Copy only what lies from the line containing "Where should I" through the line containing "This screenshot has width=341, height=277." in the entries below, keeping both end lines exact and dropping every picture.

(Saved data entries)
------------------------------------------------
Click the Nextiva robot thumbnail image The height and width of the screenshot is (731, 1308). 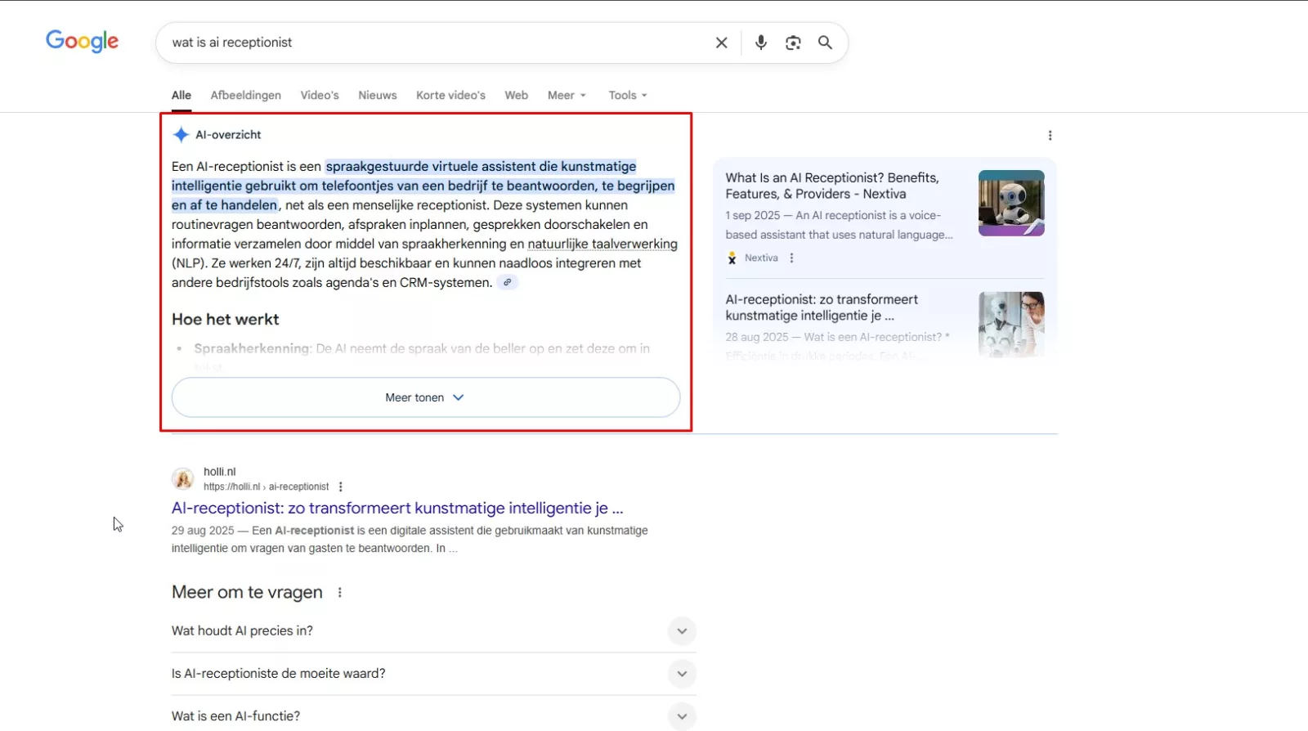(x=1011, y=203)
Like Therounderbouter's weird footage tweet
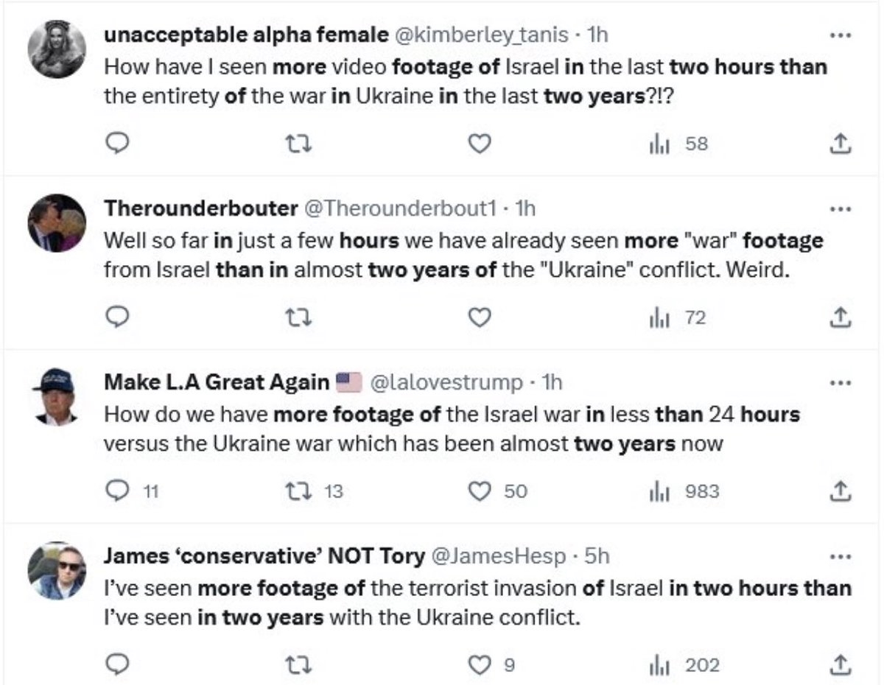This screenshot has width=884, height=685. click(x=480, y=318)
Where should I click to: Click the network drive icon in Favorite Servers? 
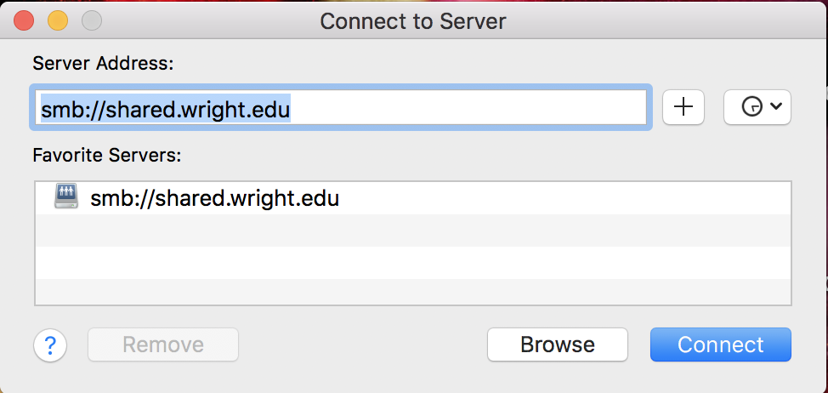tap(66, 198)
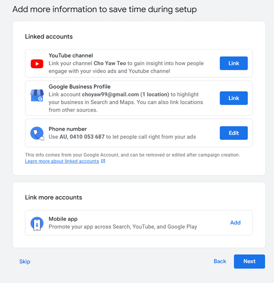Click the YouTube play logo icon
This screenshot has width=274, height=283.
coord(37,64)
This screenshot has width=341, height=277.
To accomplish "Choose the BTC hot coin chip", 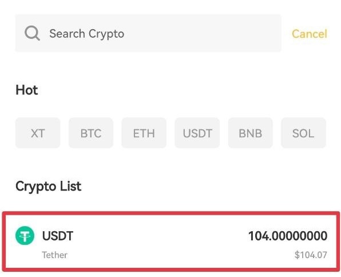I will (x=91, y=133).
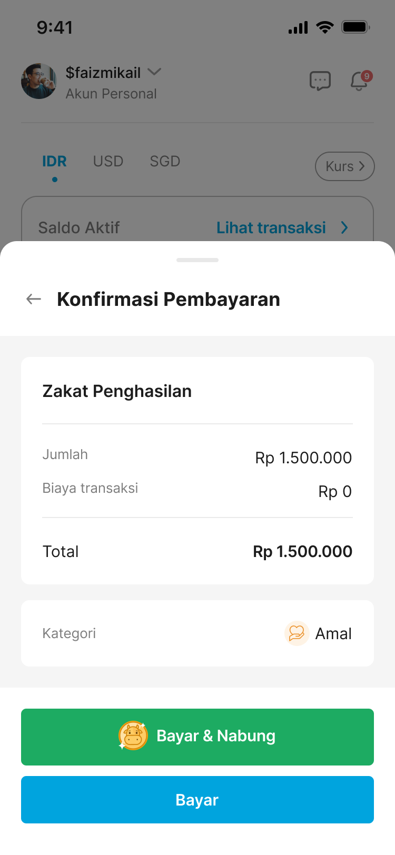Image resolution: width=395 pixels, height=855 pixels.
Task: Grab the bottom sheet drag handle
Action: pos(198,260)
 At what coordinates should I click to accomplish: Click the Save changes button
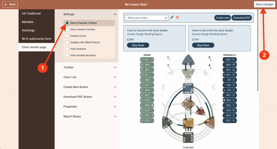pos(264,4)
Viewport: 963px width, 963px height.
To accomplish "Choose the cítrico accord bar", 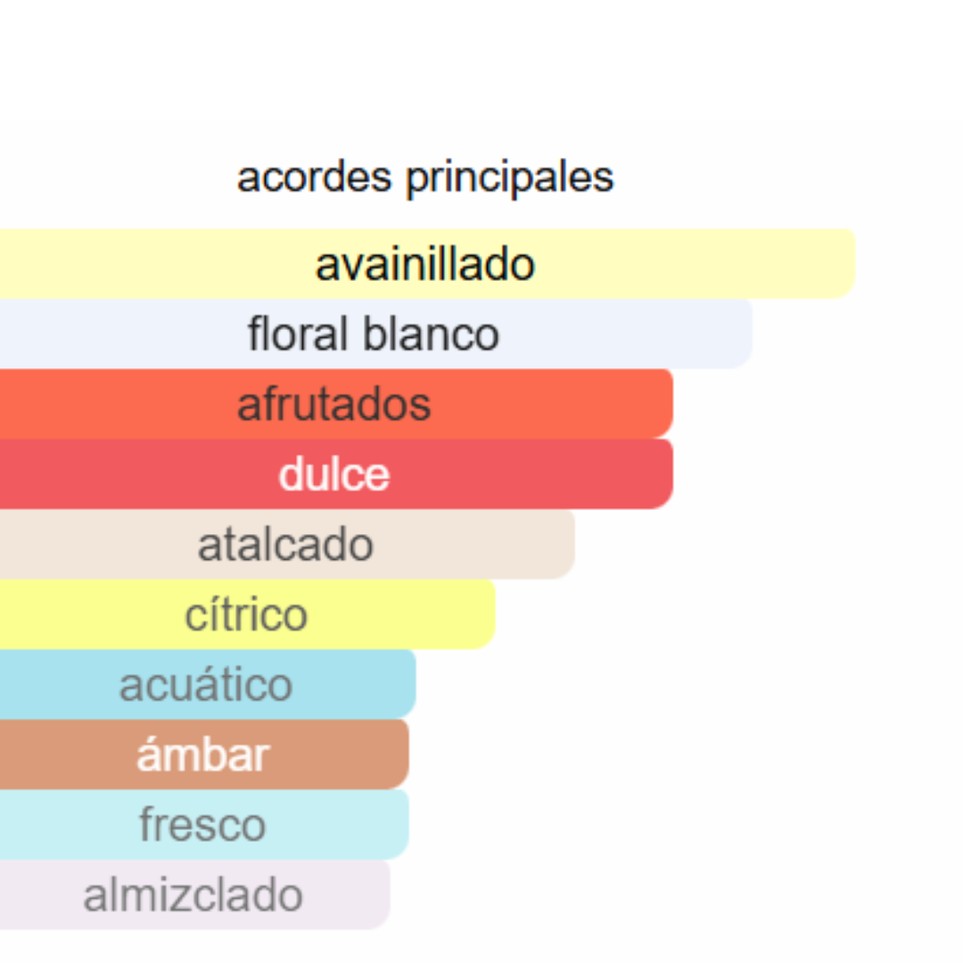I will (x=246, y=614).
------------------------------------------------
**ANSWER SECTION:**
Where should I click to: Click the network drive icon in Favorite Servers? 
tap(66, 198)
Click the YouTube play logo icon
This screenshot has width=274, height=283.
coord(37,64)
This screenshot has width=341, height=277.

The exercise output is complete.